Das Änderungsprotokoll für das Doppelbesteuerungsabkommen (DBA) Schweiz-Italien sieht den OECD-Standard für den Informationsaustausch auf Anfrage vor. Es soll nach der Inkraftsetzung – wie in mehreren Abkommen mit anderen Ländern – für Tatbestände ab dem Tag der Unterzeichnung anwendbar sein.
Nebst dem Änderungsprotokoll zum DBA haben die Verhandlungen den Abschluss einer Roadmap ermöglicht. Diese enthalte klare politische Verpflichtungen zu mehreren Punkten der bilateralen Beziehungen im Steuer- und Finanzbereich. Die Roadmap wird gleichzeitig mit der Unterzeichnung des Änderungsprotokolls zum DBA veröffentlicht. Sie soll vor allem helfen, zurückliegende Delikte zu regularisieren und die Besteuerung der Grenzgänger neu zu regeln. Zudem soll die Schweiz von den italienischen schwarzen Listen gestrichen werden.
Zurzeit werden die italienischen Grenzgänger gemäss einem Abkommen aus dem Jahr 1974 vollumfänglich in der Schweiz besteuert – in den jeweiligen Arbeitskantonen Tessin, Wallis oder Graubünden. Aus dem Quellensteuerertrag werden dann 38,8 Prozent nach Italien zurücküberwiesen, die nach einem Verteilschlüssel überwiegend den italienischen Wohngemeinden der Grenzgänger zu Gute kommen.
Im Tessin war man in den letzten Jahren stets der Auffassung, dass diese Regelung veraltet und der Rückerstattungsbetrag nach Italien viel zu hoch sei.
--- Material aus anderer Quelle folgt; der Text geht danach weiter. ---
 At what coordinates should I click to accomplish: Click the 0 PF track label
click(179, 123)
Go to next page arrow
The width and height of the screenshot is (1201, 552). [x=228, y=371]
Im Jahr 2013 überwies der Kanton Tessin knapp 60 Millionen Franken nach Italien. Das Steuerregime begünstige zudem den Fluss italienischer Grenzgänger in den Südkanton.
Meinung über Splitting gesplittet
Künftig sollen Grenzgänger einer beschränkten Besteuerung in der Schweiz unterliegen sowie einer ordentlichen Besteuerung an ihrem Wohnort in Italien. Der Anteil in der Schweiz beträgt maximal 70 Prozent der Quellensteuer; 30 Prozent unterliegen der Besteuerung in Italien. Diese 70/30-Regelung gilt umgekehrt auch für Schweizer, die zur Arbeit nach Italien als fahren. Das Prinzip der Steuerrückerstattung entfällt somit.
Laut Finanzdepartement des Bundes wird die gesamte Steuerlast der Grenzgänger gemäss der neuen Regelung anfänglich weder steigen noch sinken. Die neue Besteuerung der Grenzgänger soll Gegenstand eines Abkommens sein, das in der ersten Hälfte 2015 verhandelt werden soll. Beide Seiten haben sich zu raschen Verhandlungen verpflichtet.
Laut ersten Schätzungen könnte das Tessin so jährliche Mehreinnahmen zwischen 10 und 15 Millionen Franken generieren. Gleichwohl war die Mehrheit der Reaktionen im Tessin skeptisch bis ablehnend, da unter den Erwartungen.
Proteste von Lega und Grünen
«Unserem Kanton bleiben wieder mal nur die Brosamen!» schimpfte Lega-Nationalrat Lorenzo Quadri in der Parteizeitung «Mattino». Die Grünen finden es ihrerseits gar nicht gut, dass das Instrument der Rückerstattung aufgegeben wird. «Damit verlieren wir das einzige Druckmittel auf Italien», heisst es in einem Communiqué. Denn in der Vergangenheit hatte das Tessin bereits einmal die Rückerstattung der Gelder blockiert.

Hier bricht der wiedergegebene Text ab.